The Role of File Cache

In compute-storage decoupled mode, accessing remote storage typically introduces the following two categories of problems:

ProblemDescription
High access latencyObject storage latency is much higher than local disk latency, and this is especially noticeable under high concurrency
QPS / bandwidth limitsObject storage usually has QPS ceilings and bandwidth constraints, which become bottlenecks under high-concurrency queries
Pay-per-use costsObject storage is billed by request count and data transfer volume, so frequent access increases operational costs

By caching hot data on local disks, Doris can significantly reduce query latency while reducing direct requests to object storage, thereby lowering costs.

Cached File Types

Doris file cache primarily caches the following two types of files:

  • Segment data files: The basic storage unit for Doris internal table data. Caching these files accelerates data reads and improves query performance.
  • Inverted index files: Used to accelerate filter operations in queries. Caching these files allows faster location of data that satisfies conditions and supports complex query scenarios.

Cache Configuration

Doris controls file cache behavior through the following parameters in the BE configuration file.

Enabling File Cache

ParameterDefaultDescription
enable_file_cachefalseWhether to enable the file cache feature. Set to true in compute-storage decoupled mode.

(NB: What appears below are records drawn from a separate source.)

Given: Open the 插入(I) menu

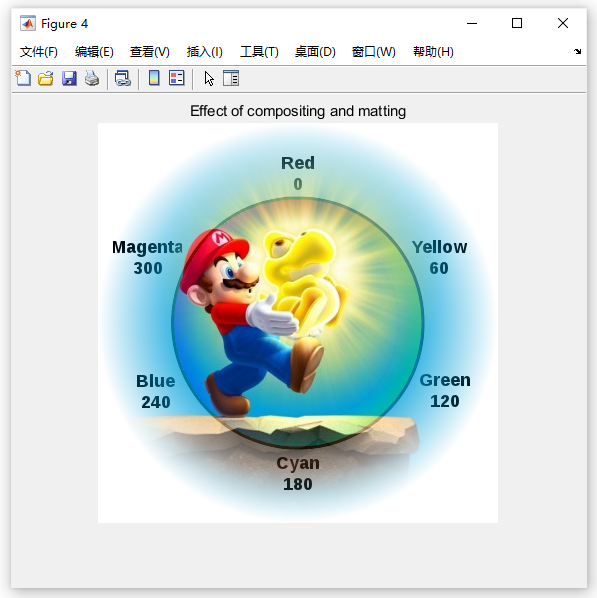Looking at the screenshot, I should 205,51.
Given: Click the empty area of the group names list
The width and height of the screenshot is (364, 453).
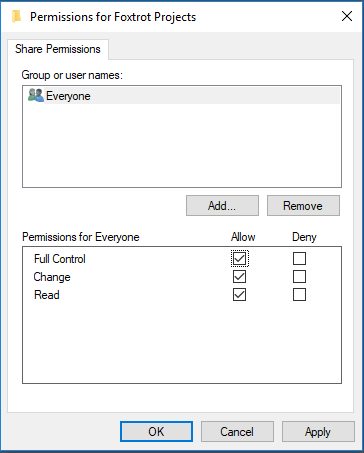Looking at the screenshot, I should 182,145.
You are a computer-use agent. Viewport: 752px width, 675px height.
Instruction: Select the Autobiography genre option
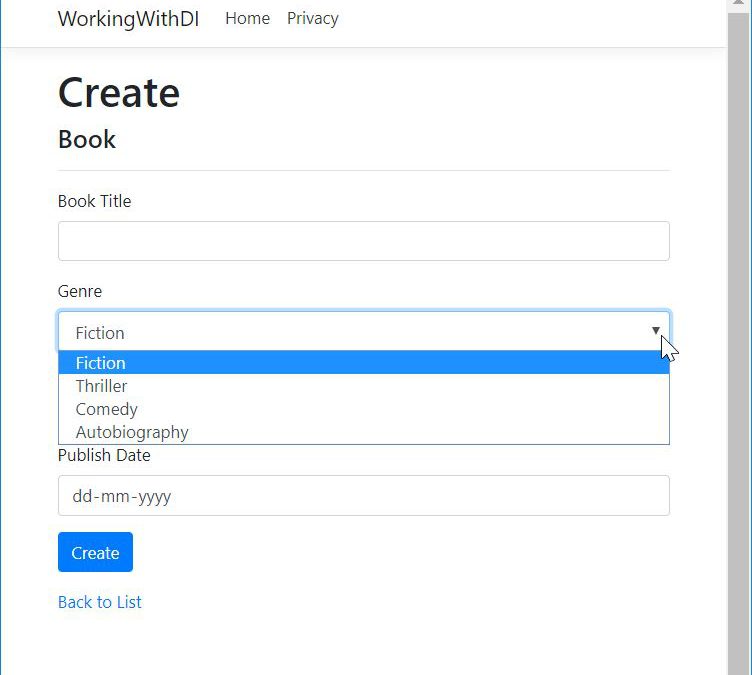pyautogui.click(x=132, y=432)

Configuring Cache Paths and Size

file_cache_path  Default: the storage directory under the BE deployment path

This parameter is a JSON array. Each element specifies a cache path and its attributes. The supported fields are:

FieldDescription
pathPath where cache files are stored
total_sizeTotal cache size for this path (in bytes)
ttl_percentPercentage of space allocated to the TTL queue
normal_percentPercentage of space allocated to the Normal queue
disposable_percentPercentage of space allocated to the Disposable queue
index_percentPercentage of space allocated to the Index queue
storageCache storage type: disk (default) or memory

Configuration examples:

  • Single-path configuration:

    [{"path":"/path/to/file_cache","total_size":21474836480}]
  • Multi-path configuration:

    [{"path":"/path/to/file_cache","total_size":21474836480},{"path":"/path/to/file_cache2","total_size":21474836480}]
  • Memory storage configuration:

    [{"path": "xxx", "total_size":53687091200, "storage": "memory"}]

Automatic Cache Clearing

ParameterDefaultDescription
clear_file_cachefalseWhether to automatically clear cached data when BE restarts. When set to true, the cache is cleared on every restart.

Proactive Eviction

Proactive eviction actively frees space when cache utilization reaches a threshold, preventing passive eviction from being triggered during queries and causing performance jitter.

ParameterDefaultDescription
enable_evict_file_cache_in_advancetrueWhether to enable proactive eviction
file_cache_enter_need_evict_cache_in_advance_percent88Utilization threshold (%) at which proactive eviction is triggered. Proactive eviction begins when used cache space or inode count reaches this percentage
file_cache_exit_need_evict_cache_in_advance_percent85Utilization threshold (%) at which proactive eviction stops. Eviction stops when used cache space drops to this percentage

Cache Quota

This feature is supported starting from version 4.0.3.

The Cache Query Limit feature allows you to limit the proportion of the file cache that a single query can fill. In scenarios where multiple users or complex queries share cache resources, a single large query may occupy too much cache and evict hot data belonging to other queries. Setting a query quota ensures fair use of resources and prevents cache thrashing.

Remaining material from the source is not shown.